The National Early Intervention Longitudinal Study followed up with thousands of kids who received care through EI, and charted the ways EI helped further their development. One of the largest improvements was in the area of communication. 30% of parents reported that their child was better able to express their needs and to talk clearly, after EI. They also had improved developmental abilities, like being able to feed themselves, get dressed, and use the bathroom. For children who had come into EI with motor disabilities, 15% reported that they were better able to use their arms, hands, and feet at the end of their program.
Early Intervention’s benefits can be measured in the kid’s progress, but a perhaps equally important measure is the way it helps parents learn how to help their child, and to advocate for them. At the end of their involvement in EI, nearly all parents (96%) stated that they believed that they could help their child develop. More also felt that they could competently interact with professionals in order to get their child the services they needed. Another unsung benefit of EI: parents reported that they had more hope in their child’s future after their participation in the program.
How does this all add up for the future of a child with a disability?
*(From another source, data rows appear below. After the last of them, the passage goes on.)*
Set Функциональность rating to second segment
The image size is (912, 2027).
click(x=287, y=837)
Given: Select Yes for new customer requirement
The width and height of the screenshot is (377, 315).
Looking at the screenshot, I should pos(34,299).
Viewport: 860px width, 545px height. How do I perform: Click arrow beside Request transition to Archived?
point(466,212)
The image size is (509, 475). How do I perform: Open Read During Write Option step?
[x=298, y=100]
The borderline developmental disability case is the most drastic to consider. After Early Intervention, the child with mild disabilities is able to enter a regular kindergarten class, instead of special education. It has been shown that children develop more in both cognitive and social capacities when they are able to be in regular school rather than special education—thus, this child is better equipped to succeed and progress through each grade. Their parents are able to find them a tutor or speech pathologist who can help them outside of school.
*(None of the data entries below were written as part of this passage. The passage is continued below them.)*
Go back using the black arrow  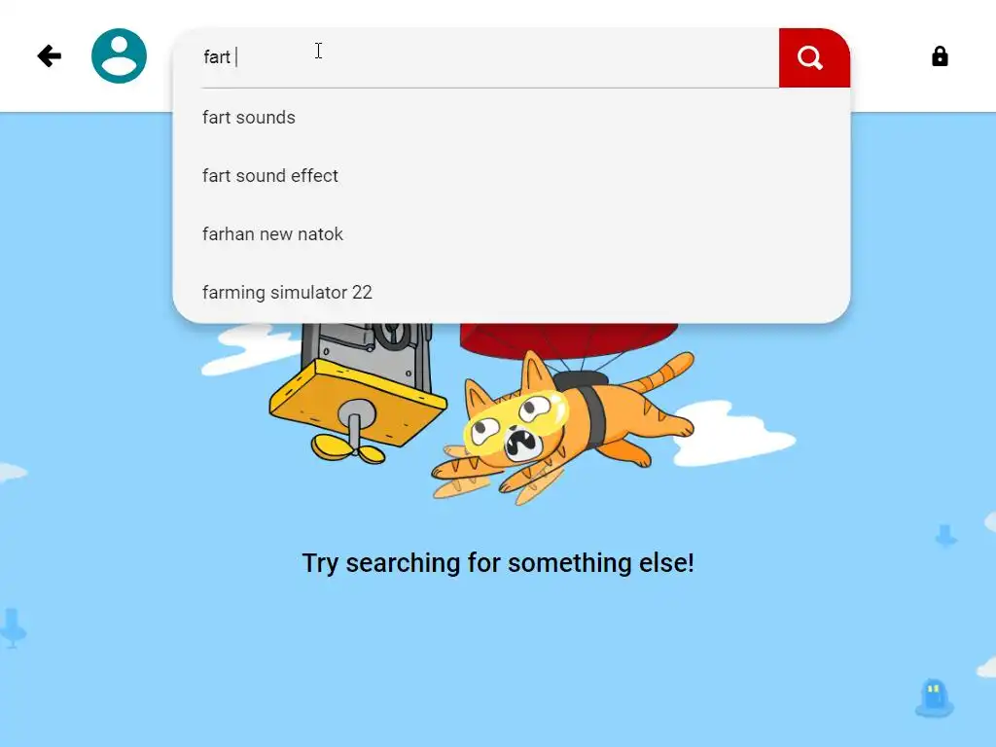click(x=49, y=55)
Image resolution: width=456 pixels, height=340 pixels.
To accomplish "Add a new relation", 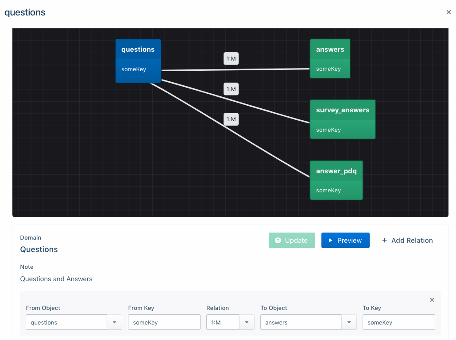I will pos(407,241).
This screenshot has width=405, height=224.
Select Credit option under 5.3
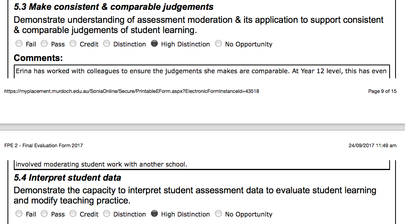tap(73, 44)
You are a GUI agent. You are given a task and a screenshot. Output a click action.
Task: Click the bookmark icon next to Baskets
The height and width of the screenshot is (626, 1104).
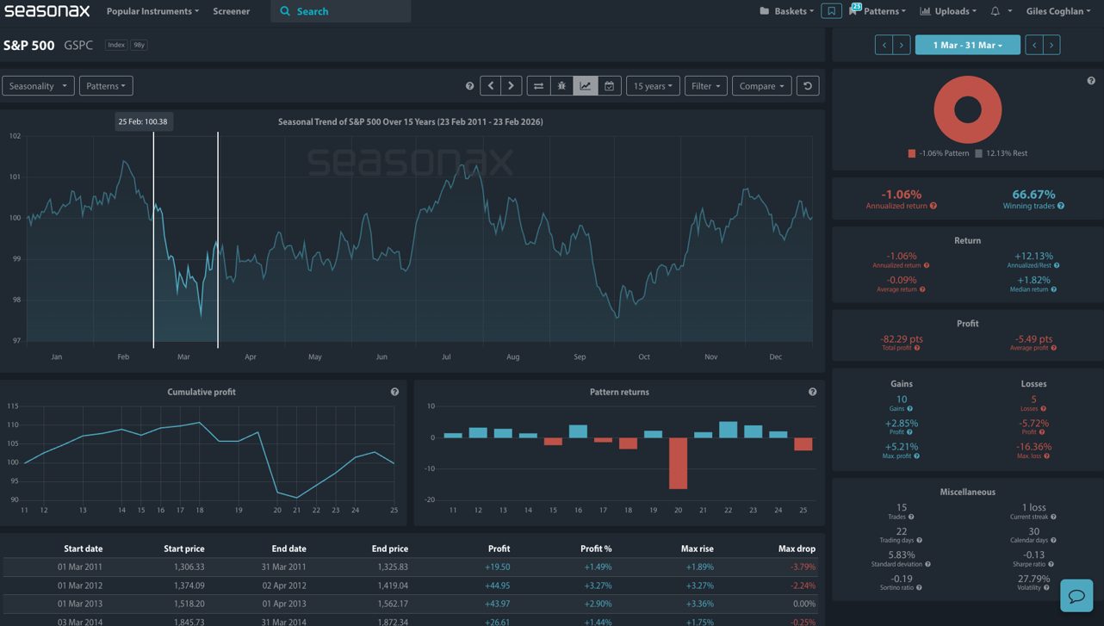(831, 11)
The child who didn’t experience EI? They get shuttled into the dregs of special education, where they have trouble making friends and learning to the best of their ability. The gap only continues to grow as the child goes through special education in the public school system. The parent doesn’t feel empowered to help--they feel that the special ed department is better equipped to help their child than they are. As you can see, the help of early intervention at the beginning of child’s life can mean big jumps in development ---and a huge difference in their quality of their life.